If a line in the data contains "your", copy it out.

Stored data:
++++++++
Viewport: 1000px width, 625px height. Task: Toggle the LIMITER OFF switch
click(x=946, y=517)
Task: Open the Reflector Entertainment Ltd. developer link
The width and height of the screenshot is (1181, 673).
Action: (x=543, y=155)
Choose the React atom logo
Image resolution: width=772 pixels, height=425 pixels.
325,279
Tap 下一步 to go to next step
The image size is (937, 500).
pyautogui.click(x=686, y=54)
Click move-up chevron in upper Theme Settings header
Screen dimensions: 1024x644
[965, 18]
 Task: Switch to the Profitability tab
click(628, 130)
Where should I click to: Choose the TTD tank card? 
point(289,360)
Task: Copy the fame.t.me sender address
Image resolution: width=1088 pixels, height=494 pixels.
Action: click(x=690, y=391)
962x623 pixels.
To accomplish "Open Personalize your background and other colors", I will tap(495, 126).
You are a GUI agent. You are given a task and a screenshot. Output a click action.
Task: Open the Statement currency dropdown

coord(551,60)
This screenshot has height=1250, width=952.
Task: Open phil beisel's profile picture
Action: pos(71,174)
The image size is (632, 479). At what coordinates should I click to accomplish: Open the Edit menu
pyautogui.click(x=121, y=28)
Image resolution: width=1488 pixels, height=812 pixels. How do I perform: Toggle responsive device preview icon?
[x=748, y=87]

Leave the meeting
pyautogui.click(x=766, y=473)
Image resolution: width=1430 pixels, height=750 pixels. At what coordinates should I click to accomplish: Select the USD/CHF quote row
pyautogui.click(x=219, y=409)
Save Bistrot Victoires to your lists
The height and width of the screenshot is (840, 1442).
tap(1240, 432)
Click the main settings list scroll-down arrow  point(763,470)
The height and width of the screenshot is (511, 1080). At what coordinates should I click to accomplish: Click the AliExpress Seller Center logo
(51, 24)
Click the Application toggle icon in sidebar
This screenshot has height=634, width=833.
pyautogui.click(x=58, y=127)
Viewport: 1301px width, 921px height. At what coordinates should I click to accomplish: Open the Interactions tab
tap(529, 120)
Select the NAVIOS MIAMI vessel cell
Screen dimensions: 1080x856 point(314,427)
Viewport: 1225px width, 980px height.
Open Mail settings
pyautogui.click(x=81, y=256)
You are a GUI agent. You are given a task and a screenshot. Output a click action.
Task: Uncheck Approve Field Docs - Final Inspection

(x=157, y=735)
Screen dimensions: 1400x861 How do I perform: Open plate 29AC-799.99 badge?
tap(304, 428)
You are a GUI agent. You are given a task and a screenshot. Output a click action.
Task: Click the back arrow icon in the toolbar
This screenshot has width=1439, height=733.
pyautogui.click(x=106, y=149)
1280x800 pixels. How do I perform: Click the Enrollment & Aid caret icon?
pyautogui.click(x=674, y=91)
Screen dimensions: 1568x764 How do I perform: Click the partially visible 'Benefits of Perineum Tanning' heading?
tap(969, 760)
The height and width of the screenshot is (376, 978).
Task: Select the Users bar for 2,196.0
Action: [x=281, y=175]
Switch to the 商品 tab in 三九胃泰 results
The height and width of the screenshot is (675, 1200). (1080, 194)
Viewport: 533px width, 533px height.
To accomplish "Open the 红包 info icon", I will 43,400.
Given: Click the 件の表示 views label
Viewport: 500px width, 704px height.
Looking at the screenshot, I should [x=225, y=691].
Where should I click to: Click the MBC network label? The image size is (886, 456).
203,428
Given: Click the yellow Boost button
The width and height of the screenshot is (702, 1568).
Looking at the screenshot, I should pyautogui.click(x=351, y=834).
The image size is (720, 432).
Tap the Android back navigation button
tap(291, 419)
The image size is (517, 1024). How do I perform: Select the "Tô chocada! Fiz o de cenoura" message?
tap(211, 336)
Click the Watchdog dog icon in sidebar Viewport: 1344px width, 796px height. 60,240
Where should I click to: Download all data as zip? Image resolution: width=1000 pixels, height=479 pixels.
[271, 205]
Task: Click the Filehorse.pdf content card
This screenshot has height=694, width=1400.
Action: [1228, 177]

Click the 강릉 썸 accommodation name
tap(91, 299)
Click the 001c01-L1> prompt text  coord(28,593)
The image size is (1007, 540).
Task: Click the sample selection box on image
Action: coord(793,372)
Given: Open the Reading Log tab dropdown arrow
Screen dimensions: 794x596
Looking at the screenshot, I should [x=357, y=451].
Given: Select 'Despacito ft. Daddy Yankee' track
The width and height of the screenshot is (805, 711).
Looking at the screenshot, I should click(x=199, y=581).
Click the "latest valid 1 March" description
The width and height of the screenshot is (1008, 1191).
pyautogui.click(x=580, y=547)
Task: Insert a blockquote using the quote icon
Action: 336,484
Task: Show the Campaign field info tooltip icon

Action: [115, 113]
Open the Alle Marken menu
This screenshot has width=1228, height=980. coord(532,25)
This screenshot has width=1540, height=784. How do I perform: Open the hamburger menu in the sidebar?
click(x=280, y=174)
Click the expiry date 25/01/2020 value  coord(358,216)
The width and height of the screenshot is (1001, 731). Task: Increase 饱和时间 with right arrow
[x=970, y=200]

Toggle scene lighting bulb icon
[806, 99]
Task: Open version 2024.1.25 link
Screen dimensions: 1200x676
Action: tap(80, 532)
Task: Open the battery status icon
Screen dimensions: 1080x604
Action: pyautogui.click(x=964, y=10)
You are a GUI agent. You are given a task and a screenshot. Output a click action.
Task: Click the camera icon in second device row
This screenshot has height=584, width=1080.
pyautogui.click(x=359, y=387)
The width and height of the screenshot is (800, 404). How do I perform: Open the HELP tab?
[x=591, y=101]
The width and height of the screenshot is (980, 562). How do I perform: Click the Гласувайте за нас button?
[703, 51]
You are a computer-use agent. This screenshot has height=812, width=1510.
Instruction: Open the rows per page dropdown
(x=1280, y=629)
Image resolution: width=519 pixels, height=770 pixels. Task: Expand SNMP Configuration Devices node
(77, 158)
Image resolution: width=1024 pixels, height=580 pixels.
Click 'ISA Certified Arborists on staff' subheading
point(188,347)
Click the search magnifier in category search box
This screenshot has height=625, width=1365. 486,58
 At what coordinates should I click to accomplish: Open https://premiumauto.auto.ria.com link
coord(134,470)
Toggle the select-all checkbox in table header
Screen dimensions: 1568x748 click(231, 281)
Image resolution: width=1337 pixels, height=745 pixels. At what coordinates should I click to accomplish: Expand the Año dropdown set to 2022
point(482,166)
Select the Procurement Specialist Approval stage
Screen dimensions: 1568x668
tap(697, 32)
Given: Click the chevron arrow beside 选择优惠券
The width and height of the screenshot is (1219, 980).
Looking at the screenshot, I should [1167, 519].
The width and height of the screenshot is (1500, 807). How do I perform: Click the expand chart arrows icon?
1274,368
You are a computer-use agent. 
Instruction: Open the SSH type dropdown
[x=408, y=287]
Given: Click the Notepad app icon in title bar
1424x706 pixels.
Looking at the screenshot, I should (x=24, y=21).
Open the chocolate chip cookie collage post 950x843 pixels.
++++++++
● **Result of the task**:
To accomplish "Open Personalize your background and other colors", I will tap(495, 126).
Save Bistrot Victoires to your lists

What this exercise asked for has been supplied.